The agreement does not directly address agricultural chains linked to deforestation, nor does it incorporate references to instruments such as the EUDR. Therefore, the regulation can produce the opposite effect of opening up the market, restricting access to them.
The EUDR may, to a certain extent — and within a scope that still needs to be better assessed — neutralize part of the agreement’s commercial advantages.
The European Union negotiated a trade liberalization agreement without explicitly integrating its extraterritorial environmental standards. With this, it ensures better access conditions for its own products in the Mercosur market and, at the same time, preserves regulatory instruments that allow it to condition —or even limit— the entry of certain Mercosur products into its market.

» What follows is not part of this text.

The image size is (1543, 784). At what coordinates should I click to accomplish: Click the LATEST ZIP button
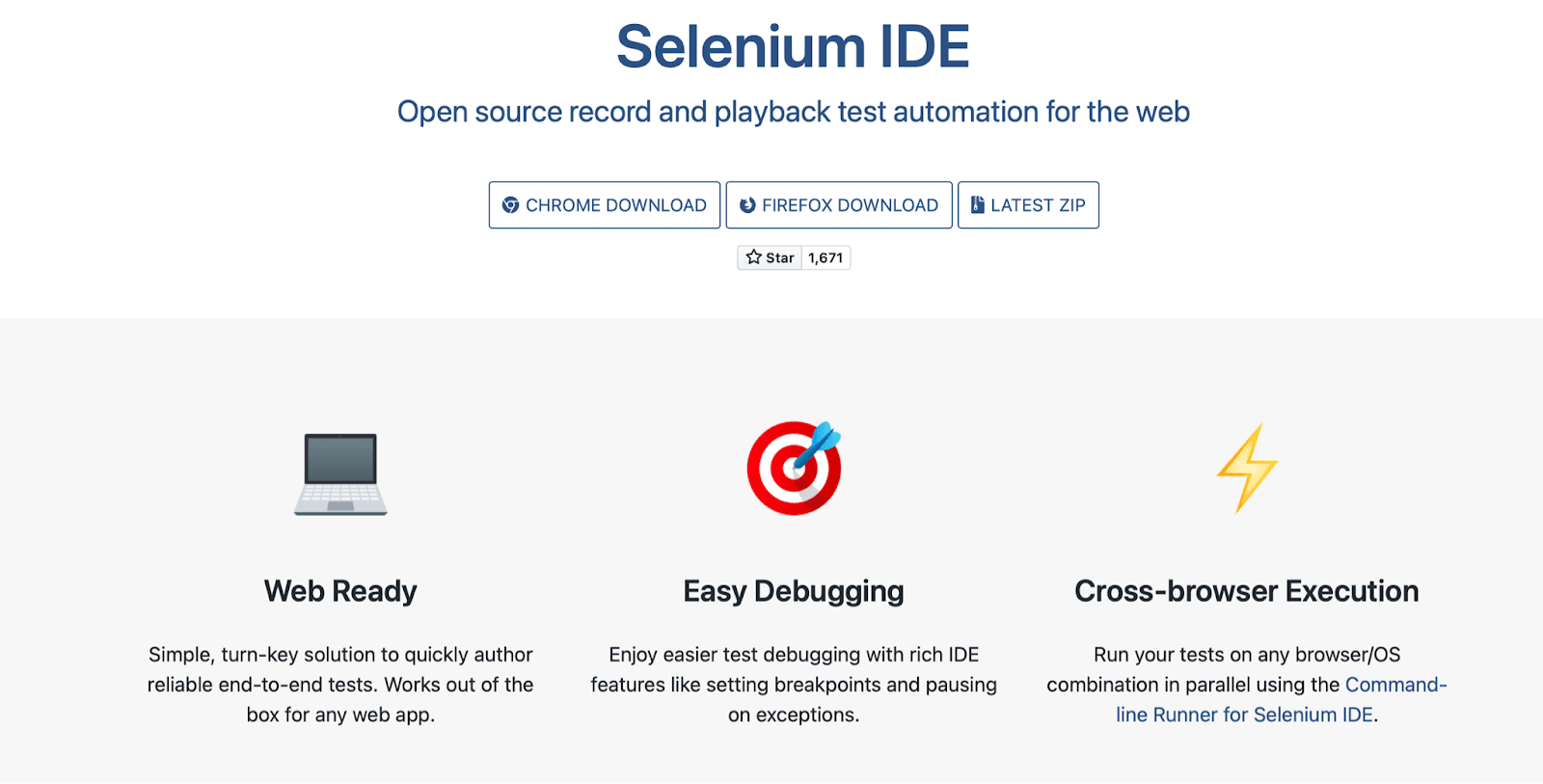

There is therefore a misalignment between the content of the agreement and the European regulatory reality. This mismatch suggests that Mercosur countries have not fully incorporated the impact of European extraterritorial norms into their negotiation strategy.
A paradox thus arises: tariff liberalization coexists with the intensification of environmental regulatory barriers. The possible result is selectivity. Only producers capable of meeting complex requirements are able to access the European market. Others will be excluded. This scenario calls into question the intrinsic effectiveness of the trade opening promised by the agreement.